If you create any resource using terraform and manually modify it, Terraform reverts it after next apply.
Before Terraform Apply command, it fetches the current state into the statefile and then compares the current state vs desired state.
If there is any manual change, it will make necessary changes to make it as Desired state.

Related

Does terraform guarantee that if no changes were reported by plan, it will be able to recreate resources the same way they currently are?

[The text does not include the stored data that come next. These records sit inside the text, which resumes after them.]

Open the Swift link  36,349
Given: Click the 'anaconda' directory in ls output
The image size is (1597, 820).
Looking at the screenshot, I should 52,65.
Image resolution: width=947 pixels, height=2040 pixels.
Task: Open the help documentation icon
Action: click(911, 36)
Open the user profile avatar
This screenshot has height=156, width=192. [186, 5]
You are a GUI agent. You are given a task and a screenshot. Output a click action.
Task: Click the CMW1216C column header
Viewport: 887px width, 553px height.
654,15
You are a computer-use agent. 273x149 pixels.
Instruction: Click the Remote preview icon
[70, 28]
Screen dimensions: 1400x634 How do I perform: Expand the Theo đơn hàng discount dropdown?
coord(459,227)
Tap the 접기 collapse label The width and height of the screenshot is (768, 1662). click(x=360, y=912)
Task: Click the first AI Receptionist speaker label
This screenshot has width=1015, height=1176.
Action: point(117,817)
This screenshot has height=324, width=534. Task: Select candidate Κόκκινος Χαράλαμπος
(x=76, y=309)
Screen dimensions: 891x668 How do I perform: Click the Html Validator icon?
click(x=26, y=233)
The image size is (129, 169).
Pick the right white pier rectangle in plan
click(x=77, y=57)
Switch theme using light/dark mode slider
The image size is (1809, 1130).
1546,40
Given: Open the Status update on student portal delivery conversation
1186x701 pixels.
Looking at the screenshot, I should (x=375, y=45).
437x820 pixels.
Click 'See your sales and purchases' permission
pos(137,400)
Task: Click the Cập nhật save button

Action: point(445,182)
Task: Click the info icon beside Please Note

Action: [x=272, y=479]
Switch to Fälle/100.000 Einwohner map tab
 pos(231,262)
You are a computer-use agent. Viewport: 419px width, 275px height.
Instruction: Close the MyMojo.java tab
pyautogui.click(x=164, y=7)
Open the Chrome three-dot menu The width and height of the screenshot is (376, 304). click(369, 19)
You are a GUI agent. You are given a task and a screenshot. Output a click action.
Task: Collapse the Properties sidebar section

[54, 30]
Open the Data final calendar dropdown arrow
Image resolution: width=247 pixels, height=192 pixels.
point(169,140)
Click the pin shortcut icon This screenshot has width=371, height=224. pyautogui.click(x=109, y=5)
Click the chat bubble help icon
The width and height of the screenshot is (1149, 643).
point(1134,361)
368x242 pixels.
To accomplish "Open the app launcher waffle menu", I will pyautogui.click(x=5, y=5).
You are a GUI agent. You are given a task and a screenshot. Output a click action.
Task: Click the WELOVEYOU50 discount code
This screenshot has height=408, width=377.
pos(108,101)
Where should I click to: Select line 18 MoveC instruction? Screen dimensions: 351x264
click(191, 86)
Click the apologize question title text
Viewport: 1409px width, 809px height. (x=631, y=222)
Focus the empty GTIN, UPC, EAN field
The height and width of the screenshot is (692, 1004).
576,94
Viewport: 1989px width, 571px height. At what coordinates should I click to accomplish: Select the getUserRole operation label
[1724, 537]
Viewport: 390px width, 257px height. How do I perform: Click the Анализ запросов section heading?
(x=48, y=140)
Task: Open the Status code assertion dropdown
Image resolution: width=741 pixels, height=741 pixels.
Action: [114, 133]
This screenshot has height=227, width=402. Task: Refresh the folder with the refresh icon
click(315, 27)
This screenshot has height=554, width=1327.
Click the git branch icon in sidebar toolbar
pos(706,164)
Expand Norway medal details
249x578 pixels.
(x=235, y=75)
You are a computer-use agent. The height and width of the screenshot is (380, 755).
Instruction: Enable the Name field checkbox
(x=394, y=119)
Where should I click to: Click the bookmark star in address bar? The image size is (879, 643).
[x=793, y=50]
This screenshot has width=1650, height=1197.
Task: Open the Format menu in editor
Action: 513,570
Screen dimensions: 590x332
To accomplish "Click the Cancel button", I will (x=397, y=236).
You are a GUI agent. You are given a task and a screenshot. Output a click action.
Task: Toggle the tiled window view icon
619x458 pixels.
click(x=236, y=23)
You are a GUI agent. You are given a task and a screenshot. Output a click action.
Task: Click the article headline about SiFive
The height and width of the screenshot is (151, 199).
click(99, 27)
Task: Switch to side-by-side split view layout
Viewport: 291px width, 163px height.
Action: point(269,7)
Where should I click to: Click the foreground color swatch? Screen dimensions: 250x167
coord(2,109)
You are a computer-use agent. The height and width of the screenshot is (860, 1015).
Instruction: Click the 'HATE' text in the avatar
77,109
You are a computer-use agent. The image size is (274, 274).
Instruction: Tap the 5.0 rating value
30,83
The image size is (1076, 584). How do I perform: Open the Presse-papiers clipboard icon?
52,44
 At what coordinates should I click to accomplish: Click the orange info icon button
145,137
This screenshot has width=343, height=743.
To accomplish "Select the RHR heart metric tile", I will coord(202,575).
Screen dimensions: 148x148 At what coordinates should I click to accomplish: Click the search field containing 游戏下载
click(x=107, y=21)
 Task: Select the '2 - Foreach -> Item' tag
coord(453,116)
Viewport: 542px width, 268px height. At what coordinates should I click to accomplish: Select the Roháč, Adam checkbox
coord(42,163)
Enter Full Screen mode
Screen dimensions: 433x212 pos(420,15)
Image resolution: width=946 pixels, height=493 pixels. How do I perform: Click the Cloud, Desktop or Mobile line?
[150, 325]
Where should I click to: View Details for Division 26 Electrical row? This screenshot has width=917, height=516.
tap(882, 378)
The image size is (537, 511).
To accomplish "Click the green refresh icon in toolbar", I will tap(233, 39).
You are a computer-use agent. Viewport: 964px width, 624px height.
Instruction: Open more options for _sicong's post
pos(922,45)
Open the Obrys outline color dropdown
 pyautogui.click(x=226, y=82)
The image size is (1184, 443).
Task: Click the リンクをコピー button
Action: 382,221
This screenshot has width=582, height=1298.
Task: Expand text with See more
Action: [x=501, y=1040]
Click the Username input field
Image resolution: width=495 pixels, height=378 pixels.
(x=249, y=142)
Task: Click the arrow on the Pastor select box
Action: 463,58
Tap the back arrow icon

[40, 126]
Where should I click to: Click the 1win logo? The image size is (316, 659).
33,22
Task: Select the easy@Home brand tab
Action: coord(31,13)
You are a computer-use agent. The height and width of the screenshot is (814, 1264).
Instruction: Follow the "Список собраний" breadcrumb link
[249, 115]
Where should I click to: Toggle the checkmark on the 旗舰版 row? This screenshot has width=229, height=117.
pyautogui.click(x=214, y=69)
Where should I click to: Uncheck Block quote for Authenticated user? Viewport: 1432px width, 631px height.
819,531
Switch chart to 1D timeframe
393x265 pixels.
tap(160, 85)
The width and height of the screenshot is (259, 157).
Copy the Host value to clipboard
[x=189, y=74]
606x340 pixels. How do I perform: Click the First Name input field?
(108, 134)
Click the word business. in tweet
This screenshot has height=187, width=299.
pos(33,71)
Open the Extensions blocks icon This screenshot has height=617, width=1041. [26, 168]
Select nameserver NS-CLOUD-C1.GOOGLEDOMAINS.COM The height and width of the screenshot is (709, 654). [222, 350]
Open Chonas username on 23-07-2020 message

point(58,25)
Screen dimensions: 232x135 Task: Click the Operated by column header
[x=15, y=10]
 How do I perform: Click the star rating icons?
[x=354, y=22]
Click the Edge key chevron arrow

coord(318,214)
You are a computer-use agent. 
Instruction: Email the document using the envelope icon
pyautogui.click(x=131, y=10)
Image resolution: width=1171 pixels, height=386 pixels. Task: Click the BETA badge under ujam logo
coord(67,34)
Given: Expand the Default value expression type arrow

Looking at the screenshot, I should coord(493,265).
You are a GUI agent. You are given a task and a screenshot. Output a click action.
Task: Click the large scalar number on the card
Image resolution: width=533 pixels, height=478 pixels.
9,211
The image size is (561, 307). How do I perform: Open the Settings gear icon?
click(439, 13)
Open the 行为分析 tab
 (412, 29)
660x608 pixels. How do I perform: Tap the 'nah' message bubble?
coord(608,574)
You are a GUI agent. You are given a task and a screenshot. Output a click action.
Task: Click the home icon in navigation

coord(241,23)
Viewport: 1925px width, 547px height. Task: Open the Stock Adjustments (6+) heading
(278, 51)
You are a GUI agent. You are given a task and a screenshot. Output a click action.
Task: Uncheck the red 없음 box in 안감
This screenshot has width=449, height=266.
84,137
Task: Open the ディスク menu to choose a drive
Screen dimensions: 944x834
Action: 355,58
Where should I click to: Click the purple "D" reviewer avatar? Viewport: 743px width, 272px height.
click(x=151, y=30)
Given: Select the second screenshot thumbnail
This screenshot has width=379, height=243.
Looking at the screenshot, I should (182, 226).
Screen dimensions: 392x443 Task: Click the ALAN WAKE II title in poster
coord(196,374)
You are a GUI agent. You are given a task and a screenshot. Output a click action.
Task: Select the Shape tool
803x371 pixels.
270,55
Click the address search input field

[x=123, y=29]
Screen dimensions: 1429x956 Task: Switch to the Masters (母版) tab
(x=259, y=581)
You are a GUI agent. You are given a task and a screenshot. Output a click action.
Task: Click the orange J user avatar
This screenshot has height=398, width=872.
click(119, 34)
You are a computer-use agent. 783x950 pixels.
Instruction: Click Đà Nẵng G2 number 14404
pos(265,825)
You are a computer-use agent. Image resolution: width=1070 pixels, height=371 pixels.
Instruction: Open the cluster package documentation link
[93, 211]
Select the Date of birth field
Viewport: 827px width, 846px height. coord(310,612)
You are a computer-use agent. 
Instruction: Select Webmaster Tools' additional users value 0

I have a lot of resources in my Azure subscription. I want to manage them with terraform, so I want to import them using terraform import. I import every resource manually one-by-one. Then I run terraform plan and check that there are no changes to be made reported i.e. that the current infrastructure matches the configuration.
Does this mean that if I were to manually delete some of the resources via Azure portal or cli, I would be able to recreate them wit terraform apply perfectly so that they would have exactly the same configuration as before and would operate in exactly the same way?
In general Terraform cannot guarantee that destroying an object and recreating it will produce an exactly equivalent object.
It is possible for that to work, but it requires a number of things to be true, including:
Your configuration specifies the values for resource arguments exactly as they are in the remote API. For example, if a particular resource type has a case-insensitive (but case-preserving) name then a provider will typically ignore differences in case when planning changes but it will use exactly the case you wrote in the configuration, potentially selecting a different name.
The resource type does not include any "write-only" arguments. Some resource types have arguments that are used only by the provider itself and so they don't get saved as part of the object in the remote API even though they are saved in the Terraform state. terraform import therefore cannot re-populate those into the state, because there is nowhere else to read them from except the Terraform state.
The provider doesn't have any situations where it treats an omitted argument as "ignore the value in the remote system" instead of "unset the value in the remote system". Some providers make special exceptions for certain arguments where leaving them unset allows them to "drift" in the remote API without Terraform repairing them, but if you are using any resource types which behave in that way then the value stored in the remote system will be lost when you delete the remote object and Terraform won't be able to restore that value because it's not represented in your Terraform configuration.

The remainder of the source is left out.